As to the practical difficulties with assessing JD advantage positions, here is where my comment you quoted below is apt. Why do not law schools list the positions that their graduates take? If there are concerns with respect to confidentiality, as the information becomes more fine-grained, then perhaps at least a representative sampling of those positions would be warranted. ATL ought not to fret any more about this self-reported data than it does with law firm data generally. Law schools caught given inaccurate or misleading information should be castigated just as they have been in recent years and just as they deserve.

One last point : The kinds of positions which are reflected in the JD advantage category – not all of them, to be sure, but a decent number – are at the cutting edge of a crucial developing phenomenon in the U.S. economy. This is the increasing interface among law, business, and technology. We are seeing some shift from traditional legal positions which require credentialed lawyers to positions in the business sector which draw upon significant legal skills, developed within a law school setting. These are positions of impact and of influence, and they emerge from a growing sense that some innovative businesses (especially in the high technology sector) require an admixture of skills and training. Bottom line is that entrepreneurs often need folks with substantial legal skills; they do not always need licensed attorneys. ATL might acknowledge – and even promote – this development by focusing in earnest on these modalities of new legal employment.

Rankings which instantiate the distinction between so-called “real” lawyers and lawyers who are focused on law, business, and technology in the new economy are old wine in new internet-enabled bottles.

My response:

There is nothing much here to disagree with. The problem for us is making meaningful distinctions among the non-lawyer jobs, distinctions we can’t make without more information.
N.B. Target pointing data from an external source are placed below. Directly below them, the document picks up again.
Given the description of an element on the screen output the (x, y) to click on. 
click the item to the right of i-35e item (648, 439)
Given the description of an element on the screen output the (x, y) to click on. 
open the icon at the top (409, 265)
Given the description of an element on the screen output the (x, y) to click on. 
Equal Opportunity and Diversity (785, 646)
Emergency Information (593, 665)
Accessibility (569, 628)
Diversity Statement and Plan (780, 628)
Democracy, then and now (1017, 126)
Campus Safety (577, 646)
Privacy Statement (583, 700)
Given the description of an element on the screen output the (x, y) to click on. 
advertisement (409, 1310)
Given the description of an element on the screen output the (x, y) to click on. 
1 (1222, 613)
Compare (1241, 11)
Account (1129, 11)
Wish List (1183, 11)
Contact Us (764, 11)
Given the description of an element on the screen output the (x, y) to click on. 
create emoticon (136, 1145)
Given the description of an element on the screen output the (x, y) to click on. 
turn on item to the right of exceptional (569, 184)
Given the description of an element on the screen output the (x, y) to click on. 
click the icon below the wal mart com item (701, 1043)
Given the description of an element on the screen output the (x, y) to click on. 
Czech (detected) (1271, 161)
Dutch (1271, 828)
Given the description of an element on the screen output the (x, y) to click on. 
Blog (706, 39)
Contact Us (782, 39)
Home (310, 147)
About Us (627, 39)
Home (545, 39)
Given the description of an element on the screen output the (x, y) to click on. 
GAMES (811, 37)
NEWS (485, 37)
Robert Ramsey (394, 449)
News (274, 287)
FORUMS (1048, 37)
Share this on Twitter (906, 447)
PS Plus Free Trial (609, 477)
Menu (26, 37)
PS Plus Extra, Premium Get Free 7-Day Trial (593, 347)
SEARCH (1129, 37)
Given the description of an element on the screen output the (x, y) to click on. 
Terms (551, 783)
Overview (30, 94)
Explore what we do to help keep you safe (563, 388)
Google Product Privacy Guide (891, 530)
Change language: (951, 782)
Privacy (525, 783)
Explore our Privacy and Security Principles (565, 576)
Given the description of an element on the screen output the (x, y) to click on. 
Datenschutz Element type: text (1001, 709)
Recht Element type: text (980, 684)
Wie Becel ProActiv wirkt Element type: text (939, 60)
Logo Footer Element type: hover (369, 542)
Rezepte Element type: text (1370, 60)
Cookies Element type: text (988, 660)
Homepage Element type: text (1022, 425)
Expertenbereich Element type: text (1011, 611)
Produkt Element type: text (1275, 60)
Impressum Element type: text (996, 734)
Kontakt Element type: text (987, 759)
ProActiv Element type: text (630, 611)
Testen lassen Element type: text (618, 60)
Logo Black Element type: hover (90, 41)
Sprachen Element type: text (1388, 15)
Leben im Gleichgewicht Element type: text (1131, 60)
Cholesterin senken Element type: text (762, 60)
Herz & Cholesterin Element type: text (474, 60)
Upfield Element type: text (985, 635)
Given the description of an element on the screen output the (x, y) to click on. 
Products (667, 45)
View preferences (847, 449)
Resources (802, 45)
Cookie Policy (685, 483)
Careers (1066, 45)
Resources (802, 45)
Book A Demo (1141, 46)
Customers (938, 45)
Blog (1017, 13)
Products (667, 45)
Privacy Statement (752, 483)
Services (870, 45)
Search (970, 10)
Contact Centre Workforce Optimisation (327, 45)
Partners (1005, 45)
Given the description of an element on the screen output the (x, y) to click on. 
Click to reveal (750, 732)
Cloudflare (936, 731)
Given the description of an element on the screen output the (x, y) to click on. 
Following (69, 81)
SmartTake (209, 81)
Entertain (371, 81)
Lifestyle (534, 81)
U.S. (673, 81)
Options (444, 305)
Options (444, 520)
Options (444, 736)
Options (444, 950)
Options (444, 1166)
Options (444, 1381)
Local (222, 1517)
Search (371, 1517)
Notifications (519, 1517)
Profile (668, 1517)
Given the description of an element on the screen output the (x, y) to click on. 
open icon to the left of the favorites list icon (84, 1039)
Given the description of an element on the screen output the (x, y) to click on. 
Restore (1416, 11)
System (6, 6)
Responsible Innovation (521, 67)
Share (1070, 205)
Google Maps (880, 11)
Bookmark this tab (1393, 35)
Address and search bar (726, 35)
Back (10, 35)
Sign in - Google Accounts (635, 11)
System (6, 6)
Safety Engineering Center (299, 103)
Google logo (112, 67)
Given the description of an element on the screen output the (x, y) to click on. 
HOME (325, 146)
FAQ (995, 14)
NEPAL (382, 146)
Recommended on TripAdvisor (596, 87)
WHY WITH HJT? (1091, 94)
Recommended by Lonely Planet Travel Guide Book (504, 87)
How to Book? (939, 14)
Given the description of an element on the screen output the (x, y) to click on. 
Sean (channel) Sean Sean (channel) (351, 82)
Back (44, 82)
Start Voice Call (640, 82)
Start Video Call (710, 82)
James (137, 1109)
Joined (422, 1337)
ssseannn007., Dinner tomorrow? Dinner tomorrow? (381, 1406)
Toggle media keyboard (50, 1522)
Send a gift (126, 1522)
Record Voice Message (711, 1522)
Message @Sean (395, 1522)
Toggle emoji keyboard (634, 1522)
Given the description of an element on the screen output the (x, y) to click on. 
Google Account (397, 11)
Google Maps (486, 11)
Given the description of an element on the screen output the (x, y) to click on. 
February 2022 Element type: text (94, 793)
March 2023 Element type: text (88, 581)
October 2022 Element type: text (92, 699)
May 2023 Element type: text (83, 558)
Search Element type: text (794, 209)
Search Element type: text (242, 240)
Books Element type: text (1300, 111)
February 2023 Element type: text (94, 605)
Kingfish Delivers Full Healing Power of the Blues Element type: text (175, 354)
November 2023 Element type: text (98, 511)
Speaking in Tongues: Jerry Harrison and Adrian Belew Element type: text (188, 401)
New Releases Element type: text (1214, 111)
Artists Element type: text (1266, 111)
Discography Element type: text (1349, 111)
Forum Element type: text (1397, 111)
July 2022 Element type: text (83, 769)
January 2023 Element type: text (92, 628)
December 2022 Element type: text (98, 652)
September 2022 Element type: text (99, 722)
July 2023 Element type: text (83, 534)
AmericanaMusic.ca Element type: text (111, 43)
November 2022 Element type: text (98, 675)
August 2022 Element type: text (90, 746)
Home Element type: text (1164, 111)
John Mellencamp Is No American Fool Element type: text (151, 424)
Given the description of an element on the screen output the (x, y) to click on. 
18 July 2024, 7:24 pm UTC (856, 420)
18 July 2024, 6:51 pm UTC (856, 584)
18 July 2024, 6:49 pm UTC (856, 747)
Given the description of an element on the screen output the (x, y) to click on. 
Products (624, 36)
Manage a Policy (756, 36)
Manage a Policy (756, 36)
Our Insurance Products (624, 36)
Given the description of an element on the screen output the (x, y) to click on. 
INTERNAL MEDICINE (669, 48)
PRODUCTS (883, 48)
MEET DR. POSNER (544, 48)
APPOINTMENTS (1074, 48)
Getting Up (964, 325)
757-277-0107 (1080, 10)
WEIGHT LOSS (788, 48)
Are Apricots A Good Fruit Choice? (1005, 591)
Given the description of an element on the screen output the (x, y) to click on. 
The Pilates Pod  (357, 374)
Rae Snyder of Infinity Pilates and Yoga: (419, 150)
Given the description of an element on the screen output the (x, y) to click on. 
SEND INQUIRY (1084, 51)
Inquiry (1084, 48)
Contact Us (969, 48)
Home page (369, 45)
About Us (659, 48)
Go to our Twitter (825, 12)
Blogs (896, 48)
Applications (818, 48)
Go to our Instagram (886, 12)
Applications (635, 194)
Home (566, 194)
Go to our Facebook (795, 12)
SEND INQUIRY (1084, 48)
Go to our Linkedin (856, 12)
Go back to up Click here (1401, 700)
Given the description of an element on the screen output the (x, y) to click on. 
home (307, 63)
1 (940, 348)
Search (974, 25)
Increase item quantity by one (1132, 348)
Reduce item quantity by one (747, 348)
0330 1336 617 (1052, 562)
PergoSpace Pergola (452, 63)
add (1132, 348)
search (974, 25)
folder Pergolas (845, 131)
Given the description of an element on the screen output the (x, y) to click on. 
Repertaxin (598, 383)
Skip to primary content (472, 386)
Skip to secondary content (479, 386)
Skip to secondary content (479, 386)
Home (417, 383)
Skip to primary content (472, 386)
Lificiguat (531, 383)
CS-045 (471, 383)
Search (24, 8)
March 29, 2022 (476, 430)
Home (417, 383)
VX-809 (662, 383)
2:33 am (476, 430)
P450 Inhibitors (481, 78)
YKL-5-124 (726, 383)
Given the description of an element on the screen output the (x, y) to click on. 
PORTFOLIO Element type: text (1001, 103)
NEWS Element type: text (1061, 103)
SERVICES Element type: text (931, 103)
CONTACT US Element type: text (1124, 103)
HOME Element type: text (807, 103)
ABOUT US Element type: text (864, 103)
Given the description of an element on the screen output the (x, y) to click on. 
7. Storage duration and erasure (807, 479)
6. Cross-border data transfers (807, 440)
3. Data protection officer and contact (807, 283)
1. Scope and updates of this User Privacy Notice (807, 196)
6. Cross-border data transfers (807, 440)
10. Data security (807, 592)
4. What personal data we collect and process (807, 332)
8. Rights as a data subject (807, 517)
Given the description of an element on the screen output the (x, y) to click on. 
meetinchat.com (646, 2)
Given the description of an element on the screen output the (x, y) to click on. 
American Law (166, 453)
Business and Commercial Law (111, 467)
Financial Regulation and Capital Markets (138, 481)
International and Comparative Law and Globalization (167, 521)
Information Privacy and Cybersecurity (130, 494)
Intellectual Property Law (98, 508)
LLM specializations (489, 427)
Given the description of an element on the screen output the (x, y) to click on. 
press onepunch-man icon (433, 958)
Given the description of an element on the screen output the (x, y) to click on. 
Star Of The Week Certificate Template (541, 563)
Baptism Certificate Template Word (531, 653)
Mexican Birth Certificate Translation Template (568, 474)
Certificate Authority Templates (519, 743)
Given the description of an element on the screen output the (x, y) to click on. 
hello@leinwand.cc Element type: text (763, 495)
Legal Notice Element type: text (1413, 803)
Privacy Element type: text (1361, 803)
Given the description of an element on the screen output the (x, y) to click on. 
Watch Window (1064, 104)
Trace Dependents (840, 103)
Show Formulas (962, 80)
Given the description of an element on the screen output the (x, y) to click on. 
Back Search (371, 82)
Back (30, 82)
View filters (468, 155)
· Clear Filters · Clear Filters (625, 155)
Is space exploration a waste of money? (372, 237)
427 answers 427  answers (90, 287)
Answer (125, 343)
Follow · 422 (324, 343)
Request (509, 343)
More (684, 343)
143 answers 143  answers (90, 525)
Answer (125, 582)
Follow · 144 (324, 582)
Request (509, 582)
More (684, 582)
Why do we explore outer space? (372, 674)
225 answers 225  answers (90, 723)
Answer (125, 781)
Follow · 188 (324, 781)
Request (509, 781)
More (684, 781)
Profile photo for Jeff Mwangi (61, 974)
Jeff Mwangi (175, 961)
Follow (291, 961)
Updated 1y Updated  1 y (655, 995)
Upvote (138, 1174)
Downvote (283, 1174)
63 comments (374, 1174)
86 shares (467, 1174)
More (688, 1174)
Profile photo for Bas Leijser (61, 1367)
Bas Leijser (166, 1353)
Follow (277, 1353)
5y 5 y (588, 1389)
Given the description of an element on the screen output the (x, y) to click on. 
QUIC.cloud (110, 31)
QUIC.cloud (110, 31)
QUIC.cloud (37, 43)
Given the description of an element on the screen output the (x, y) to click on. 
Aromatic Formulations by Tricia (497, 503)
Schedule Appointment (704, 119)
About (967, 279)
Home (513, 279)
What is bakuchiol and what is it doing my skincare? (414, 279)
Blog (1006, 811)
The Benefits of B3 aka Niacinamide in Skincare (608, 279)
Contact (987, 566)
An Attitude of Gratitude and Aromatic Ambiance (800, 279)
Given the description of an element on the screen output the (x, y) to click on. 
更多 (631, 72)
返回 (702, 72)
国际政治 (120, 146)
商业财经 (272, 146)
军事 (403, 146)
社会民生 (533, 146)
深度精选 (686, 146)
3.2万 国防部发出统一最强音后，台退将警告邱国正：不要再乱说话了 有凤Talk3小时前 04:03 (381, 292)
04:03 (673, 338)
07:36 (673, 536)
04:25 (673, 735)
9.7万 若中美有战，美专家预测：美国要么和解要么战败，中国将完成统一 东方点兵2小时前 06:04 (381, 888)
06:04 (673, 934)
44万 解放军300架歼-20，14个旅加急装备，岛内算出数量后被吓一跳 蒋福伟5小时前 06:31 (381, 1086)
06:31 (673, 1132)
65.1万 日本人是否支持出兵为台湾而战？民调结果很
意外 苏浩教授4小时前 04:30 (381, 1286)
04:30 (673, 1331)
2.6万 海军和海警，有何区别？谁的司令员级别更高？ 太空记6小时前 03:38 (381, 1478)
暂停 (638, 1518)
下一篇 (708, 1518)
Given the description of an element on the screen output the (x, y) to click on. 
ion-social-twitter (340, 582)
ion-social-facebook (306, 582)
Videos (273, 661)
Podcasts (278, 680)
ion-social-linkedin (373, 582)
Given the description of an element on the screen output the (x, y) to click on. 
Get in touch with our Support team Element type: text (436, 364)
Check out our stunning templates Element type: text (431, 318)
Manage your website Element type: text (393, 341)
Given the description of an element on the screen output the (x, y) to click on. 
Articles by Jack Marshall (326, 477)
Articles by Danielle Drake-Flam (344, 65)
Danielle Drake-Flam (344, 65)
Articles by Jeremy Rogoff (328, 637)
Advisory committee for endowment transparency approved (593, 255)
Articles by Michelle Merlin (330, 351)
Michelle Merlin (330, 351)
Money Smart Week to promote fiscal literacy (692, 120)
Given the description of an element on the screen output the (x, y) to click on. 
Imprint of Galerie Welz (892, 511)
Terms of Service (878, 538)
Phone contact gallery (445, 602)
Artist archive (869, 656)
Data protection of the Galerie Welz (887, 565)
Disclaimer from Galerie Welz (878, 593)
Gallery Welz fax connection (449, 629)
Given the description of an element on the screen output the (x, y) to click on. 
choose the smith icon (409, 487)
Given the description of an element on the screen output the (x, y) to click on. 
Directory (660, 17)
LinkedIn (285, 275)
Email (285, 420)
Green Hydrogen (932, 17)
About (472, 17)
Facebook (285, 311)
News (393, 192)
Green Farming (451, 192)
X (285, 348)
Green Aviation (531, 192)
If schools shared Dean Rodriguez’s willingness to provide more fine-grained data, the problem goes away. Thus far schools have simply referred us to their ABA form or just provided the same exact info. We’ll keep asking though.

The emphasis on Biglaw positions on our part is a function of two things: (1) we actually have the numbers (and must argue that these jobs are a decent proxy for ‘good jobs’ generally), and (2) the realities of a debt-financed legal education make the emphasis more reasonable than it should be. Dean Rodriguez is right that Biglaw is not for everyone (it certainly wasn’t for me), and neither are our rankings.

We also agree that the “barista” meme needs to be retired.